Exercise aim: Please pull out every line of the material below that contains the string "WITH".

(Available records)

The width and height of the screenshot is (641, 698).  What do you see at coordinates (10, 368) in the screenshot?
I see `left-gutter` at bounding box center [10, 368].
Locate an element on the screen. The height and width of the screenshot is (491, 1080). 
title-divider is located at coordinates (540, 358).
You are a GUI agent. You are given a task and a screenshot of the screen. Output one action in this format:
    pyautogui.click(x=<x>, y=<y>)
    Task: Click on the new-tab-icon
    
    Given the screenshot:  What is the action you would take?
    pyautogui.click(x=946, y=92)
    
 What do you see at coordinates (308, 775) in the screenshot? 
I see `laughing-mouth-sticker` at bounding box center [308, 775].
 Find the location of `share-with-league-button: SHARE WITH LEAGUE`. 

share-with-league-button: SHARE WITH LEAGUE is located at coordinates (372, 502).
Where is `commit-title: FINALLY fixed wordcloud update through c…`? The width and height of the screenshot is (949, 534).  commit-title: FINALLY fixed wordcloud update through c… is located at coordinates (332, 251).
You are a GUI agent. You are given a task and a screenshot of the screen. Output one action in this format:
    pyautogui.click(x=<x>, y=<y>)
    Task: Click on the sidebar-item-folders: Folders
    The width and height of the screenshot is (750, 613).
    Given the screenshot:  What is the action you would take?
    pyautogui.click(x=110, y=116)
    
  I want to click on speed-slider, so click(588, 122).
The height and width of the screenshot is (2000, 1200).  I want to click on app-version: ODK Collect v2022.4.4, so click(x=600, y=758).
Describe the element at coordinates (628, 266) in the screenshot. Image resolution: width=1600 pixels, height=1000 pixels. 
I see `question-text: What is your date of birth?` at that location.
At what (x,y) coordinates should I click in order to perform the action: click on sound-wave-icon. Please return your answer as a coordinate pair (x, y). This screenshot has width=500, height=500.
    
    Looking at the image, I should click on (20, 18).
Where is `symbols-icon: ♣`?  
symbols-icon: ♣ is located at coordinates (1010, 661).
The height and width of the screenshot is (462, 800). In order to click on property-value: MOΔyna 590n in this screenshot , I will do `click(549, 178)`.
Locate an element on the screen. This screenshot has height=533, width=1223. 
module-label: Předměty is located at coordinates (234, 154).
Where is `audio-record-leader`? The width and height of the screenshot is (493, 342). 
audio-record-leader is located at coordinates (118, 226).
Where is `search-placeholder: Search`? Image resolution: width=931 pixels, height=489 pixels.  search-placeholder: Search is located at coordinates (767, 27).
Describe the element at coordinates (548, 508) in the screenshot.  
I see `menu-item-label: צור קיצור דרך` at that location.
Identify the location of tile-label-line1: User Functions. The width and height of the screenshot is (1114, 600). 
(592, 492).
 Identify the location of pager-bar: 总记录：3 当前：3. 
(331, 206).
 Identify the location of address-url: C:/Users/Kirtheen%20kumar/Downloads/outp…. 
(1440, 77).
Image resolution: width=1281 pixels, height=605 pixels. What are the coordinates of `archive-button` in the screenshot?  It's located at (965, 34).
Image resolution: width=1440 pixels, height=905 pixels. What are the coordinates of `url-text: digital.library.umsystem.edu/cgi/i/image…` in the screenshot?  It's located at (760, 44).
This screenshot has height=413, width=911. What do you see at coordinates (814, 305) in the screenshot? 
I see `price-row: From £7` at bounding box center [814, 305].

(End Available records)

Result:
 Find the location of `share-with-league-button: SHARE WITH LEAGUE`. 
share-with-league-button: SHARE WITH LEAGUE is located at coordinates (372, 502).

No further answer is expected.